5. in any cell, approximately 10-15% of the RNA in the cytoplasm is mRNA. The authors fail to explain or propose by what mechanism would reverse transcription and integration selectively favor either the SARS-CoV-2CoV2 genome in the vaccine over all of the other mRNA fragments in the cell. This is borderline illogical. If this kind of thing is happening all the time, then how is life possible at all?  We should see all sorts of cellular mRNA transcripts integrating into the genome at random, causing massive destruction of our genome. We don’t see this.
6. The authors did not show or establish that any of the DNA transcribed from the vaccine mRNA was incorporated into the liver cell genome. What they did observe is the production of DNA amplicons, which are essentially floating in the cytoplasm of the cell. Those amplicons are NOT going to be incorporated into the genome. And the authors did not show that they were incorporated. The authors wrote, “At this stage, we do not know if DNA reverse transcribed from BNT162b2 is integrated into the cell genome.” This is an extremely important point.
7. Even if they could show that the vaccine mRNA could be transcribed back into the cell’s genome, is there any evidence that would do anything meaningful or harmful? If our genome was so susceptible to such reverse transcription, we would have died out a billion years ago. Many viruses inject RNA into cells to replicate themselves, and if reverse transcriptase was pumping out DNA from all of these viruses, our genome would collapse. You’re reading this now, so I assume your genome is working quite well.
8. The level of reverse transcription was so high that it probably can’t happen in real human cells (that old problem with in vitro studies). In fact the authors state: “The cell model that we used in this study is a carcinoma cell line, with active DNA replication which differs from non-dividing somatic cells. It has also been shown that Huh7 cells display significant different gene and protein expression including upregulated proteins involved in RNA metabolism [56].”
9. Let me be clear about a huge problem with this article — they forced reverse transcription, which is not going to happen in vivo.

Summary

This paper was basically worthless. If the authors didn’t come across with an agenda, to try to show that mRNA vaccines are dangerous, it could have been an interesting article.

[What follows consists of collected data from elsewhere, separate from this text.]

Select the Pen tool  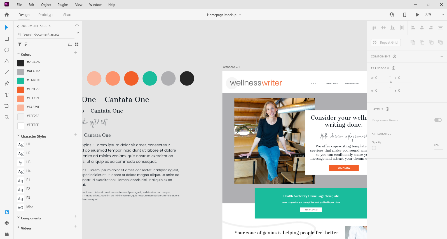coord(7,83)
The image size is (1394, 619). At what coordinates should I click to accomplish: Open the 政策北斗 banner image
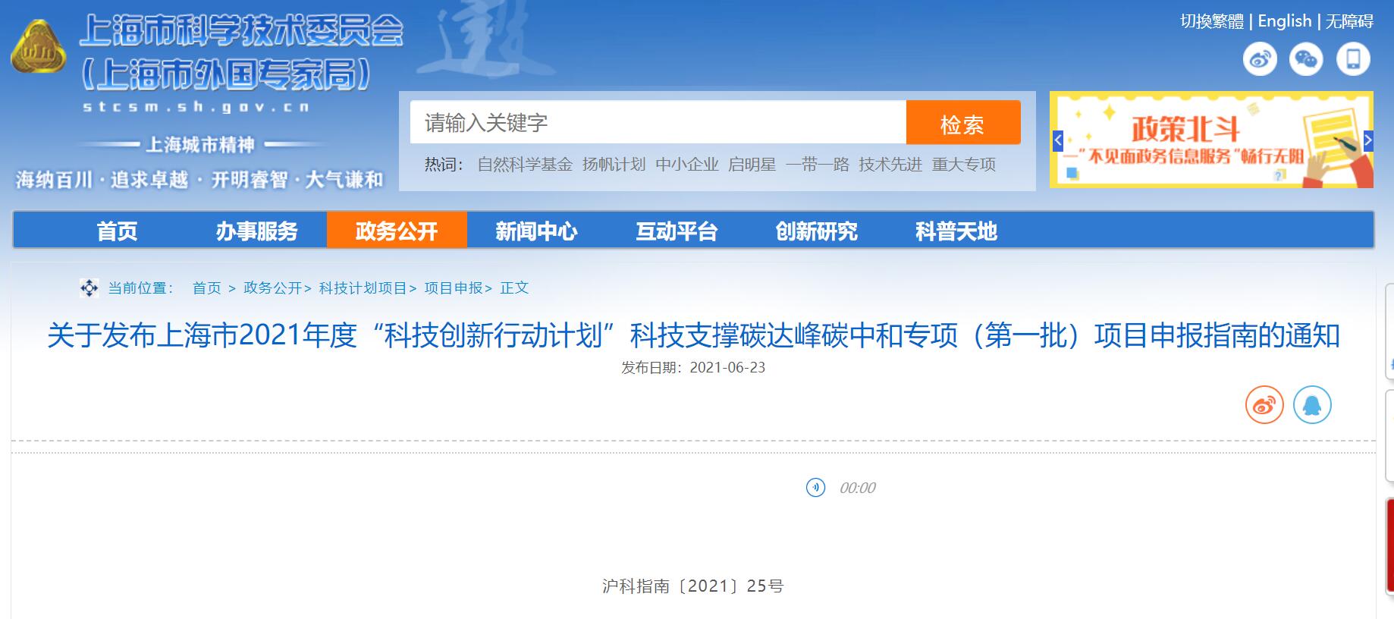point(1211,140)

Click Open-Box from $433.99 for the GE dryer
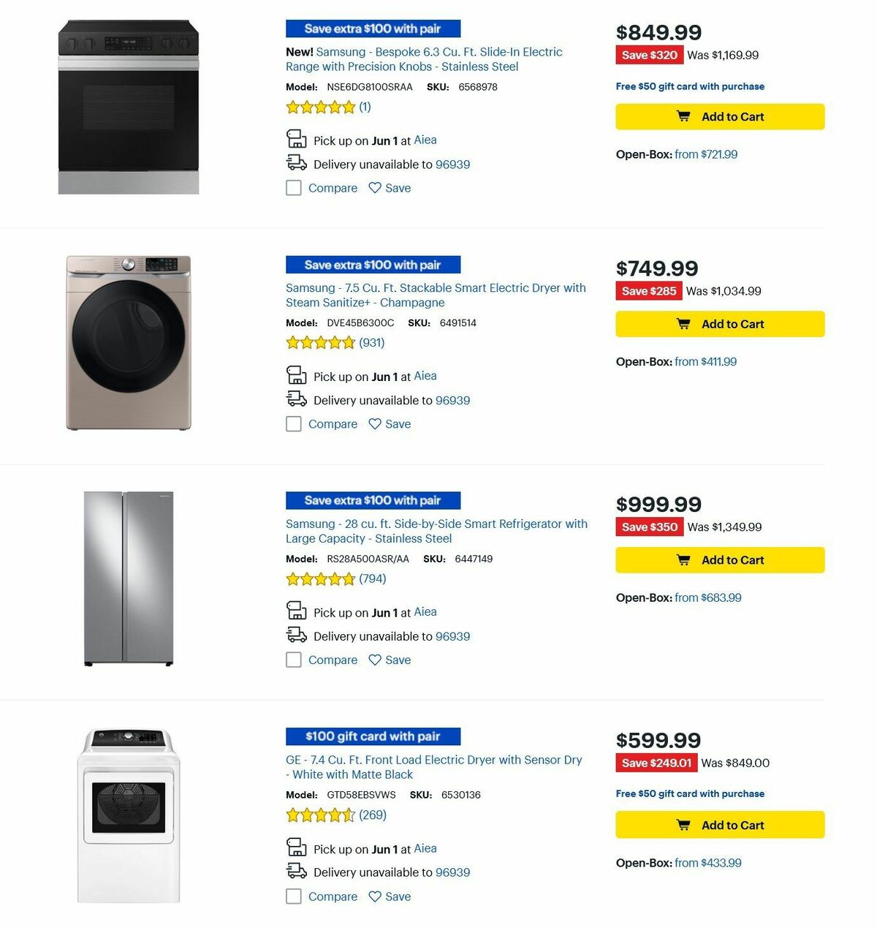[x=710, y=862]
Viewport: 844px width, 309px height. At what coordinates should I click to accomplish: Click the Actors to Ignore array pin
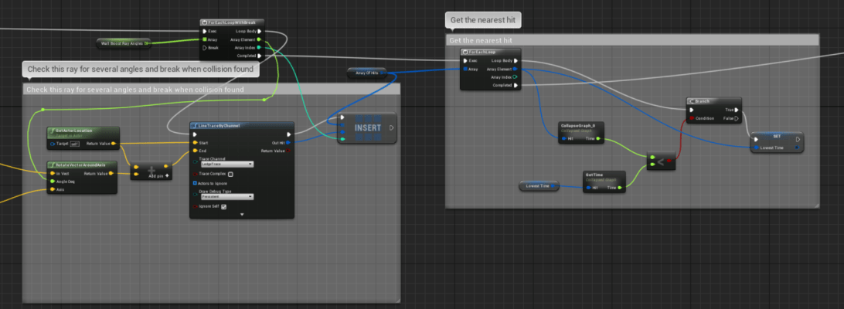tap(195, 183)
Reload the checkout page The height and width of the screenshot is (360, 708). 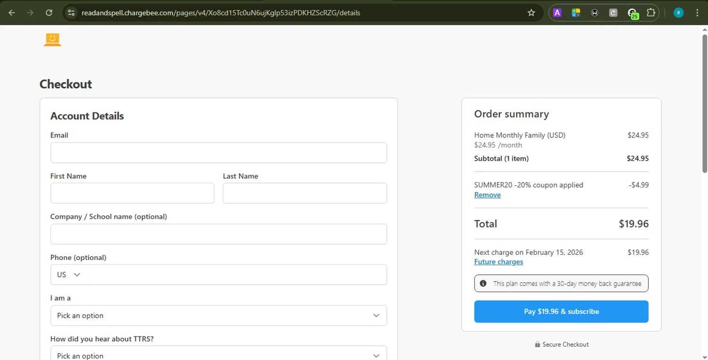(x=49, y=13)
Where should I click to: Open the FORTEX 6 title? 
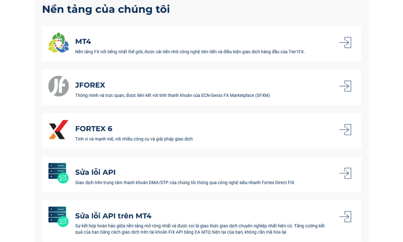(x=93, y=129)
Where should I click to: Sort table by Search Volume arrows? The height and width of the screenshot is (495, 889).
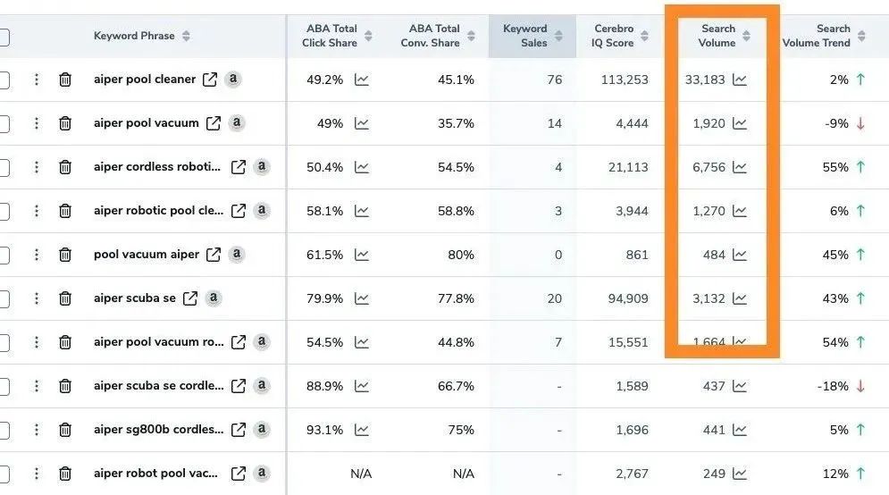tap(746, 36)
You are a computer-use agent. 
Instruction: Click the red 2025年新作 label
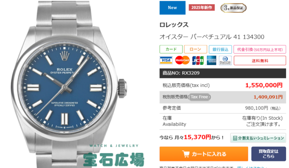point(201,7)
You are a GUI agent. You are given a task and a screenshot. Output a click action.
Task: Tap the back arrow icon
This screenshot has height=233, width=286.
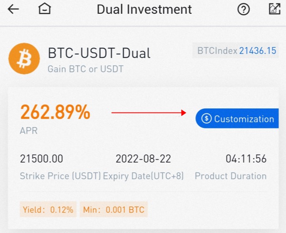pyautogui.click(x=14, y=9)
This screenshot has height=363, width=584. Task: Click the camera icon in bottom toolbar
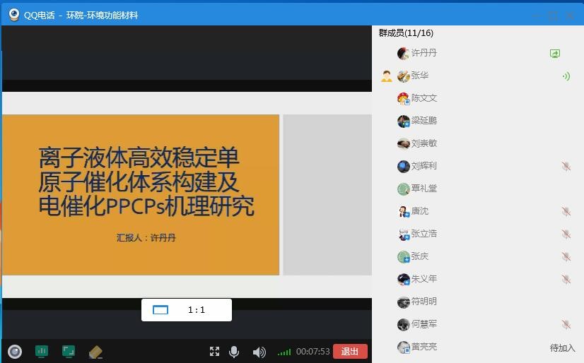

So, let me repeat myself. This paper provides no evidence whatsoever that the mRNA sequences in the Pfizer vaccine (and presumably the Moderna vaccine) are being incorporated into the genetic code of the recipient. In artificial in vitro conditions, the researchers forced reverse transcription, but they did not show that this could happen in a living human being and they didn’t show that the DNA segments were incorporated (or even could be incorporated) into the genome.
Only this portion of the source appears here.